А теперь вообще никогда не даст и правильно сделает. Если только по ебальнику.
- Вот как ты обо мне думаешь, - проговорила она, наконец, едва заметно покусывая губу. Смотрела вниз, и не было видно выражения ее глаз, только ресницы бросали тень на щеки.
- Не так я о тебе думаю, - принялся оправдываться Пейн, поднялся, не в силах сидеть без движения.
Косноязычный долбоёб ходит по комнате, заламывает руки и рефлекисирует.
Чувствовал, с одной стороны, собственную правду, потому что, черт побери, он давно уже не мальчик, чтобы дрочить в уголке. Пейн вцепился себе в волосы, потянул пряди, подошел к окну. С другой стороны, все эти разговоры про взрослые мужские потребности, про каждодневный трах и прочее блядство – это все влияние Минато.
А как связаны регулярный секс, блядство и мужские потребности? И при чём тут Конан тогда? Снимайте шлюх, дегенераты. А теперь – клёвый юст.

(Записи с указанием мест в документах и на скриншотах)
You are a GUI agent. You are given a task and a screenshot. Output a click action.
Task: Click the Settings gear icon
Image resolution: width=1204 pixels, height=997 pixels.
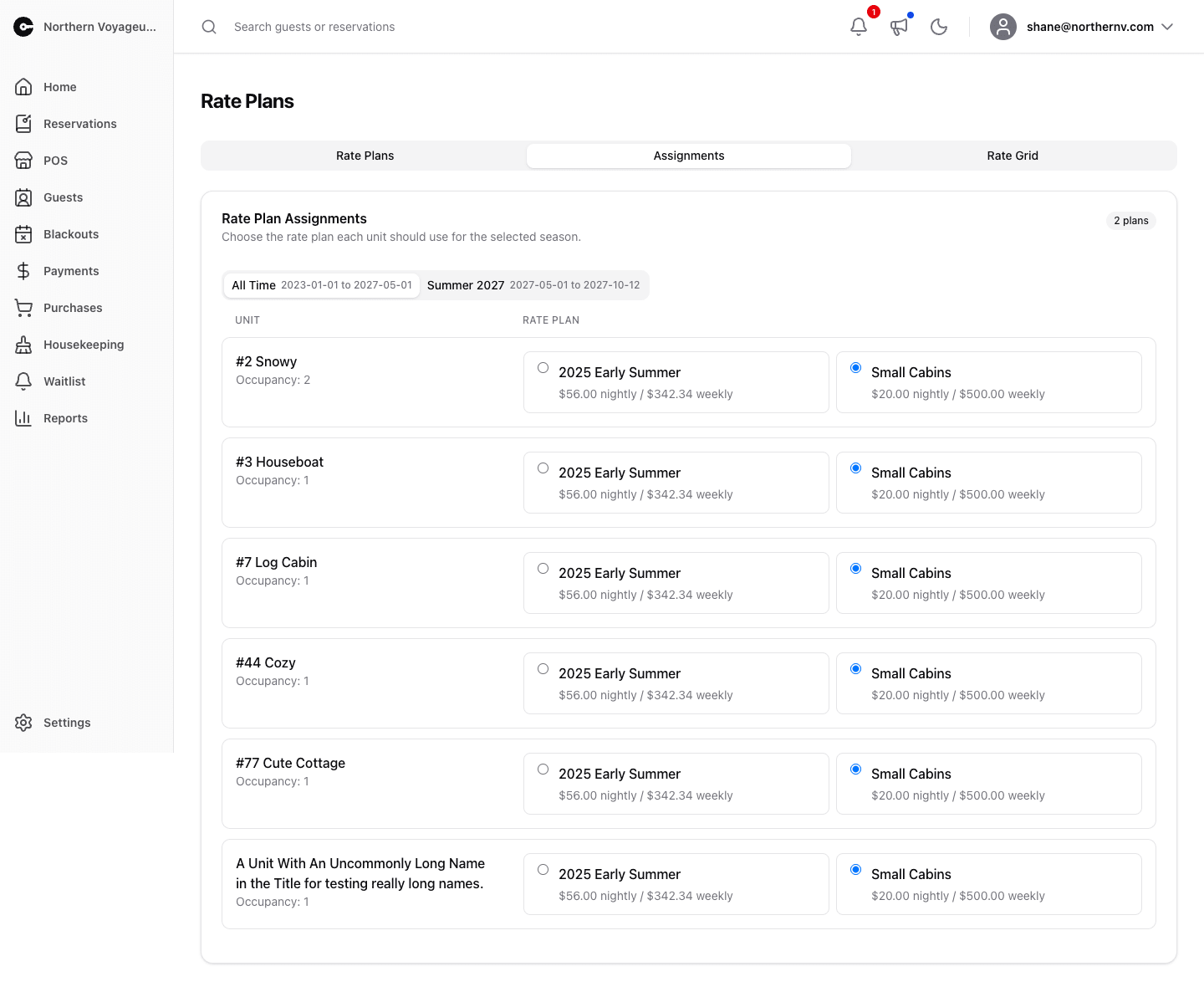[x=23, y=723]
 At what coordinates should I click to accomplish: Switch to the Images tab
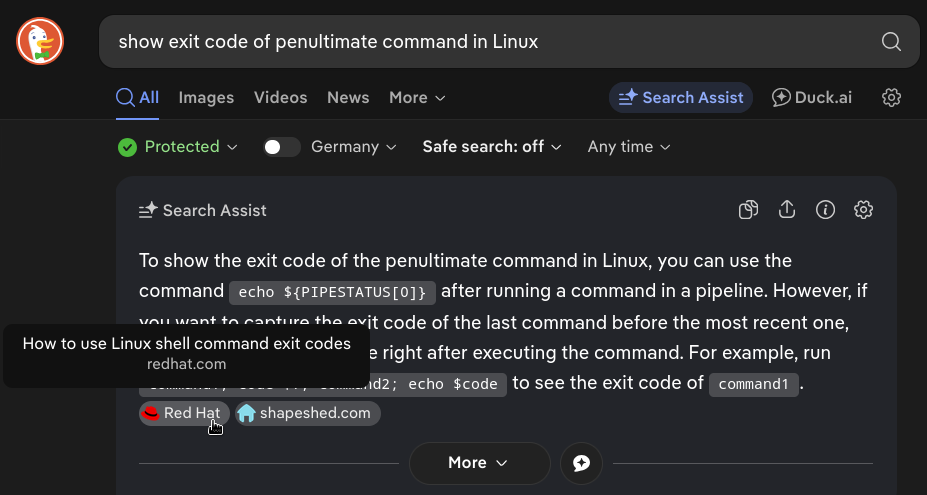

▸ **Задание**
Перепишите дословно весь фрагмент страницы.

▸ **Ответ к заданию**
А теперь вообще никогда не даст и правильно сделает. Если только по ебальнику.
- Вот как ты обо мне думаешь, - проговорила она, наконец, едва заметно покусывая губу. Смотрела вниз, и не было видно выражения ее глаз, только ресницы бросали тень на щеки.
- Не так я о тебе думаю, - принялся оправдываться Пейн, поднялся, не в силах сидеть без движения.
Косноязычный долбоёб ходит по комнате, заламывает руки и рефлекисирует.
Чувствовал, с одной стороны, собственную правду, потому что, черт побери, он давно уже не мальчик, чтобы дрочить в уголке. Пейн вцепился себе в волосы, потянул пряди, подошел к окну. С другой стороны, все эти разговоры про взрослые мужские потребности, про каждодневный трах и прочее блядство – это все влияние Минато.
А как связаны регулярный секс, блядство и мужские потребности? И при чём тут Конан тогда? Снимайте шлюх, дегенераты. А теперь – клёвый юст.